**Set tasks:**
A. In the guide on importing IP2Proxy data into Cassandra, what kind of machine is used for the example?
B. Show every line of the entries that contains the word "should".

**Document segment:**
────────────────────
Intro
The guide will demonstrate how to import IP2Proxy Proxy Detection data (PX11) for IPv6 in CSV form into Apache Cassandra and then query the data in a PHP page.
First of all, you will need to download the IP2Proxy PX11 IPv6 CSV file.
Download commercial version at https://ip2location.com/download?code=PX11IPV6
Extract out the IP2PROXY-IPV6-PROXYTYPE-COUNTRY-REGION-CITY-ISP-DOMAIN-USAGETYPE-ASN-LASTSEEN-THREAT-RESIDENTIAL-PROVIDER.CSV file from the downloaded zipped file and store in the /mydata folder (our example, yours may differ).
Important Note
We will not cover the installation of Cassandra or PHP in this guide. We will assume you have already setup Cassandra and PHP on the localhost and are using PHP via Apache (also on the localhost). For this example, we are using a Debian machine.
────────────────────
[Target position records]
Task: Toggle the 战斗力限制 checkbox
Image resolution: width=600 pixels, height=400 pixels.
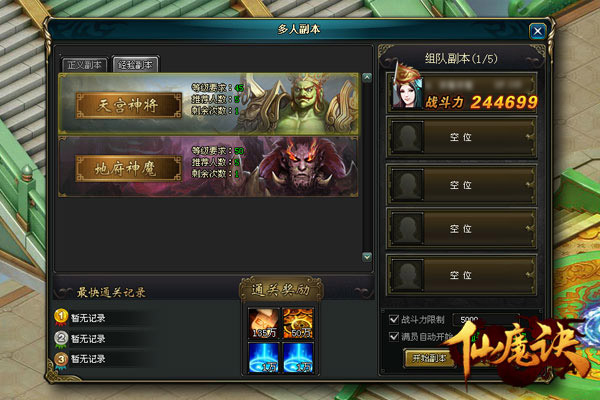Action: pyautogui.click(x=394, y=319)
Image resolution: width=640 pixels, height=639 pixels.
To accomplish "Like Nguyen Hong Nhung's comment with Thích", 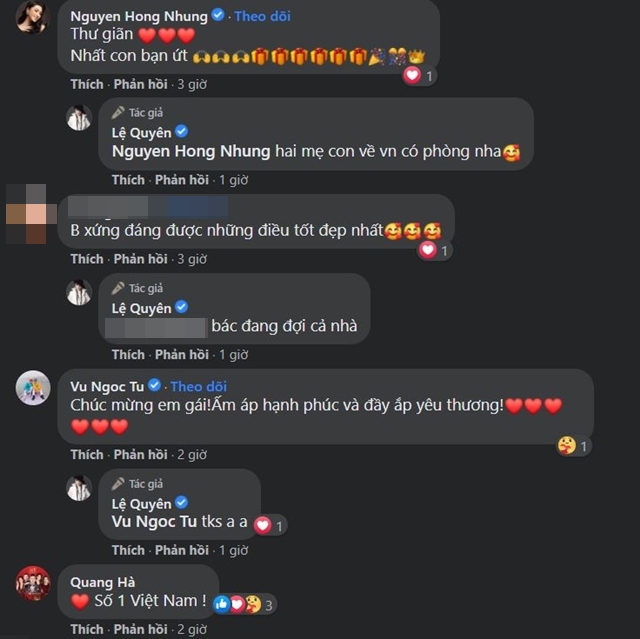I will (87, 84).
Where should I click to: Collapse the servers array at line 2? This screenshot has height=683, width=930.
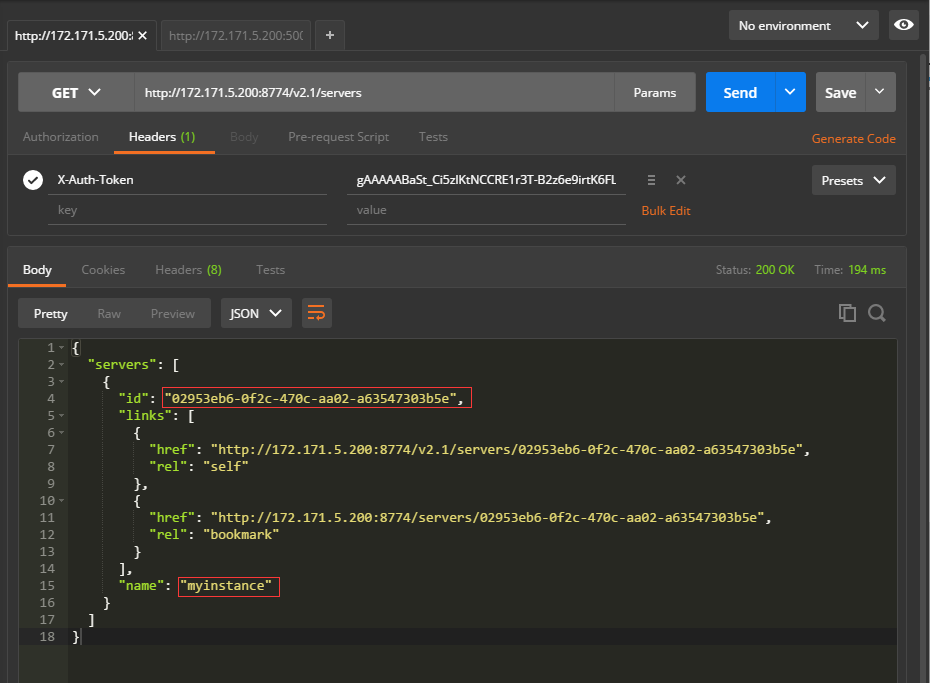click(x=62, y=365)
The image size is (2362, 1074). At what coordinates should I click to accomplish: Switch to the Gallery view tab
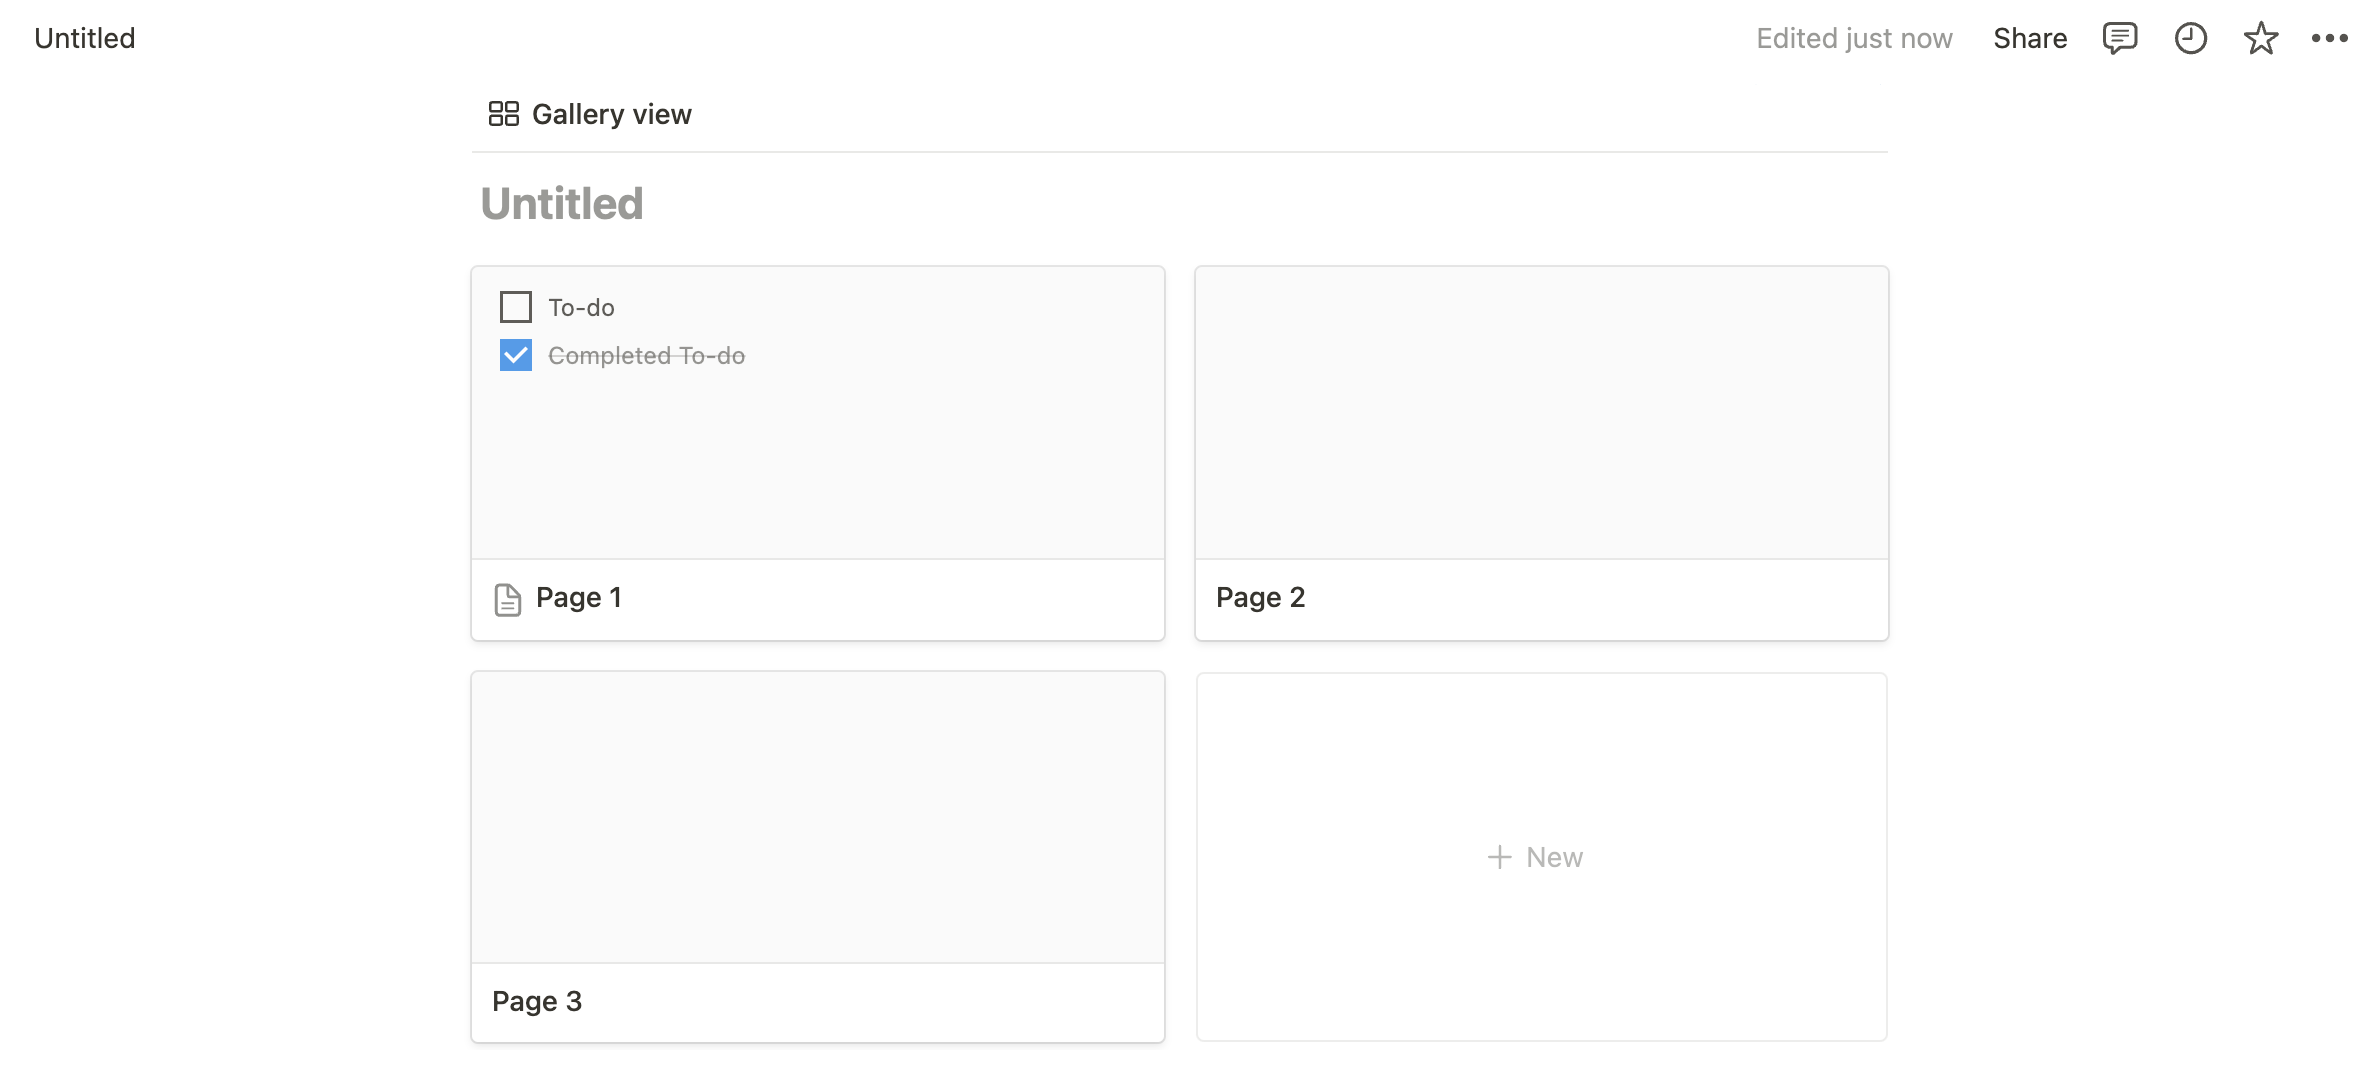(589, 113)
────────────────────
**Expected answers:**
A. A Debian machine.

B.
Where should I click to: Collapse the servers array at line 2? This screenshot has height=683, width=930.
The image size is (2362, 1074). At what coordinates should I click to accomplish: Switch to the Gallery view tab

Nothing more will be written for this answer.